Distressed Business Sales & Acquisitions
Distressed Business Sales & Acquisitions Lawyers
What is a Distressed Business Sale or Acquisition?
A distressed business sale or acquisition is a transaction involving a company or its assets where financial difficulty is a material factor in the process, the price or the structure of the deal. Distressed transactions can arise within formal insolvency processes such as administrations, liquidations or receiverships, or in accelerated out of court processes where insolvency is imminent, and speed is essential to preserving value.

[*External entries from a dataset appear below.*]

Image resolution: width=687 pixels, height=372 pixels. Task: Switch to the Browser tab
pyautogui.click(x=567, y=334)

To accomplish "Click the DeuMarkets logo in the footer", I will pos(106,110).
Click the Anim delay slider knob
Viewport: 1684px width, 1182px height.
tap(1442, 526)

For sellers, the challenge is maximising recovery and protecting stakeholders against a backdrop of time pressure, creditor scrutiny and limited options. For buyers, the opportunity lies in acquiring businesses or assets at pace and at a price that reflects the distress, but the legal risks are materially greater than in a conventional M&A transaction: warranties are limited or absent, due diligence is compressed, liabilities can be hidden, and TUPE obligations can arise automatically.

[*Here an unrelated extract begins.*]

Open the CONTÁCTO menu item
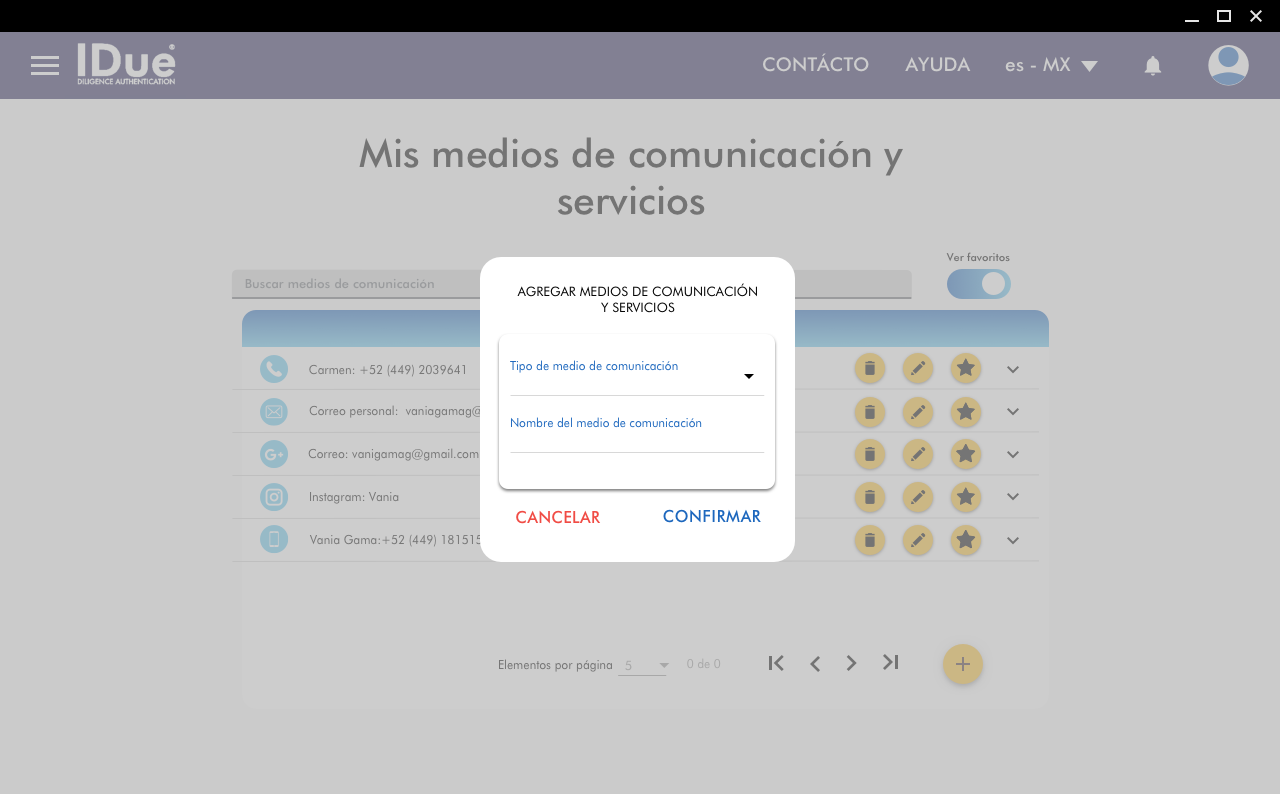1280x794 pixels. 815,65
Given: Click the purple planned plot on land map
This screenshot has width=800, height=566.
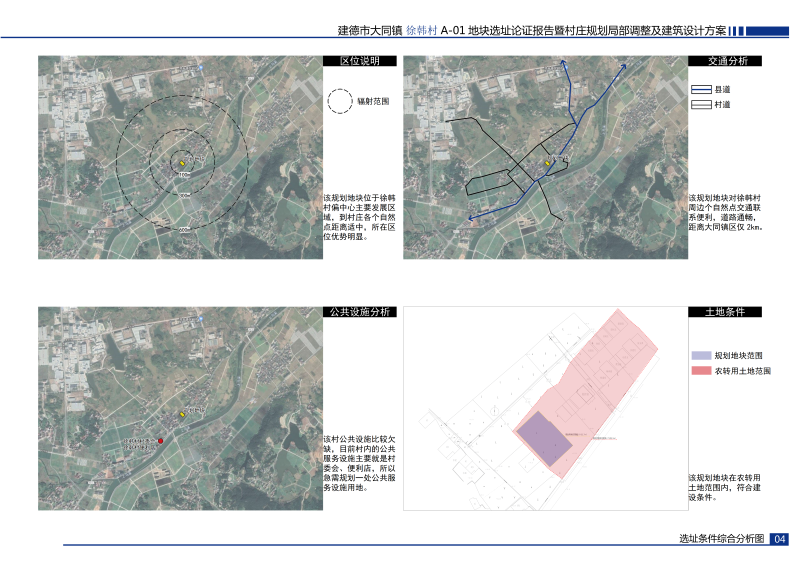Looking at the screenshot, I should [x=547, y=438].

At KaurMaxwell, we advise clients on both sides of these transactions and across all stages of the process, from early stage sell side structuring through to post completion disputes. Our team combines deep insolvency expertise with commercial M&A capability to deliver advice that is both technically sound and practically useful under pressure.
Sell Side & Buy Side Legal Expertise
Distressed transactions demand solicitors who understand the commercial reality on both sides of the table. We act for sellers and buyers across the full range of distressed sale structures.

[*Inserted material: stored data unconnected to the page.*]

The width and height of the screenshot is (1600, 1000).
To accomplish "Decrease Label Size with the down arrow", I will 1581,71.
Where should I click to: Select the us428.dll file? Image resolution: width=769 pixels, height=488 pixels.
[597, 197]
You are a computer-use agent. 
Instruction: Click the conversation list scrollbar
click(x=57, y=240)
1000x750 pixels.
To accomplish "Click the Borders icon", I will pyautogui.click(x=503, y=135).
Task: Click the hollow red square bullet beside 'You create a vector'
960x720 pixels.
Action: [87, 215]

Selling a Distressed Business or its Assets
Whether you are a director managing a business in distress, an insolvency practitioner conducting a sale in administration or liquidation, or a lender enforcing security, we provide focused legal advice on structuring and executing a sale that maximises value, meets regulatory requirements and protects all parties from challenge.
- Legal advice for directors on sell side options before insolvency
- Accelerated M&A process support and transaction structuring
- Asset sale agreements in administration and liquidation
- LPA and fixed charge receivership sale transactions
- Business sale structuring to minimise liability transfer
- TUPE compliance and employee liability management
- Stakeholder and creditor management during the sale process
- Post sale antecedent transaction risk analysis and defence
Acquiring a Distressed Business or its Assets
Buying a business in distress offers significant commercial opportunities, access to assets at speed, reduced competition and the ability to acquire a clean structure free from historic liabilities. It also concentrates legal risk. We advise acquirers on navigating that risk effectively, from the first approach through to completion and beyond.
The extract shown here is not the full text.